__Problem to work on__.
Copy out every entry precisely.

(Collected data)
● ● ● ● ●

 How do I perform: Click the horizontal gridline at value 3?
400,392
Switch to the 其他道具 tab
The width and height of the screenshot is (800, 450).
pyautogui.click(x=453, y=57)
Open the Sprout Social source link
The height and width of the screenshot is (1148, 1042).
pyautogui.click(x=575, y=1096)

● ● ● ● ●

__Answer section__.
 How do I perform: Click the horizontal gridline at value 3?
400,392
Switch to the 其他道具 tab
The width and height of the screenshot is (800, 450).
pyautogui.click(x=453, y=57)
Open the Sprout Social source link
The height and width of the screenshot is (1148, 1042).
pyautogui.click(x=575, y=1096)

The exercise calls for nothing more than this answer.